When I started to tell this story to my sister, she immediately chimed in,

"Did you have the skin-eating-piranha-fish pedicure?"

I wish.

I also wish that I saw the incorrectly, hand-written warning sign behind the pedi chair that read: Not responsible for damage phone cell.

In a matter of seconds, after momentarily placing my blackberry in my lap so that I could read the dog-eared People magazine, the nail technician taped my foot (that's the classic signal for foot-in-the-water-please) and in one brief motion, my Blackberry went for the foamy sea salt soak.

OMG...there went my 5pm conference call.

In seconds, the nail technician fished it out, removed the battery, wiped it on her knee and screamed something in Korean that resulted in a bowl of uncooked rice arriving to my chair. She buried my Blackberry in it.

"Maybe this help," she offered.

She couldn't have been sweeter but sadly everyone knows that gadgets and water don't mix.

I left the salon holding the bowl of "phone rice" with the tissues still between my toes thinking I could play the sympathy card at the Verizon store two blocks away.

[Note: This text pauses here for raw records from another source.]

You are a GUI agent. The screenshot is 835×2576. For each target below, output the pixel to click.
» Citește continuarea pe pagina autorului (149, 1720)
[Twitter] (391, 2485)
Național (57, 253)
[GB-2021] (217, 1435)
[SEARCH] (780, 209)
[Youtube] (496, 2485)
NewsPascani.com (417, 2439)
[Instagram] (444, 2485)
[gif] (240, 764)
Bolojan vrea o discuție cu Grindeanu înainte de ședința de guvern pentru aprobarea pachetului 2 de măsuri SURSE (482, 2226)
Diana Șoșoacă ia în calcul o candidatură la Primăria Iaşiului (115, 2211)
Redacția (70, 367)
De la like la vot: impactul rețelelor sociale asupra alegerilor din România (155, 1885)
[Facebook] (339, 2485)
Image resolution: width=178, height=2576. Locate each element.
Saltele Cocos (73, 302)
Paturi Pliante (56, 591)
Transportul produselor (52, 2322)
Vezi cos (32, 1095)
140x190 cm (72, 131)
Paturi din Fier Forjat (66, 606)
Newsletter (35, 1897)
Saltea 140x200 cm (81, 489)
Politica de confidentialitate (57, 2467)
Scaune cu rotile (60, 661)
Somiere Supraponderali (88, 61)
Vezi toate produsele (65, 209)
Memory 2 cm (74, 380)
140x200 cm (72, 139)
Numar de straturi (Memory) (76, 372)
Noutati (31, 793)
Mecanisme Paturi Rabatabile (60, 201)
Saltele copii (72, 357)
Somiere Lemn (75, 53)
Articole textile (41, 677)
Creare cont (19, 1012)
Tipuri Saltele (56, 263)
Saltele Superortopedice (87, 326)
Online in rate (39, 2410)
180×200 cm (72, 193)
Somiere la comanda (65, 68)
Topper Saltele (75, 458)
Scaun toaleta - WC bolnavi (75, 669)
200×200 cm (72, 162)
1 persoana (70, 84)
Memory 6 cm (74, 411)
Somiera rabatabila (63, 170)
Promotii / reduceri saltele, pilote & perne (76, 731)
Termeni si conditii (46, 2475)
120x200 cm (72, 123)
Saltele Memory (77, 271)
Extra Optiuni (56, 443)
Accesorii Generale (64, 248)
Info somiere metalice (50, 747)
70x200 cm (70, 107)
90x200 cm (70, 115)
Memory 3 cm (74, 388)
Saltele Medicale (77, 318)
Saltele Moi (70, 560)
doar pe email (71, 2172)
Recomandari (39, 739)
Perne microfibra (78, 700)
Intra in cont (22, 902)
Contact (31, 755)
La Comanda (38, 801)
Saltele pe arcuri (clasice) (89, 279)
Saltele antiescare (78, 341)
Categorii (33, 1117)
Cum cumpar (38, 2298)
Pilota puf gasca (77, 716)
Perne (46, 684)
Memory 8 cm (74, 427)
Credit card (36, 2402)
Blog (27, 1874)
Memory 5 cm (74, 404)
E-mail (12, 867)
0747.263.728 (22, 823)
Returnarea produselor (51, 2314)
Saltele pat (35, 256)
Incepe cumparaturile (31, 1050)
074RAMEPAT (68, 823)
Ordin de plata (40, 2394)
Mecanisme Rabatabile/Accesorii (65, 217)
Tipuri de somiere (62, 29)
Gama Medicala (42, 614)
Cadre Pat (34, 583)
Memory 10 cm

No can do. Their big smiles, as I walked in the door, made me think that they've seen this act before.

Thumb_ti087635_02-th

Gretchen Shift

Gretchen is an often exhausted, over-worked TV writer who goes by another name for important reasons like, she wants to keep her job. We are happy to report that as of this writing, her previous marriage plans are on indefinite hold--don't get us started but, she bought a new dog instead.

Comments

  • Default

    Debi Jun 27th, 2011

    Not as bas as washing your husband's cell phone in the washer and then putting it in the dryer..........twice : / guilty as charged

  • Default

    Shelley Jun 27th, 2011

    Omg, I wonder how often this happens. Just last month I was getting my pedi - playing words - and, instead of putting it back in that handy purse pocket, laid it beside me in the chair. At some point I leaned forward, the pedicurist's hand whipped out like lightening, and caught my iphone in mid air. I love her.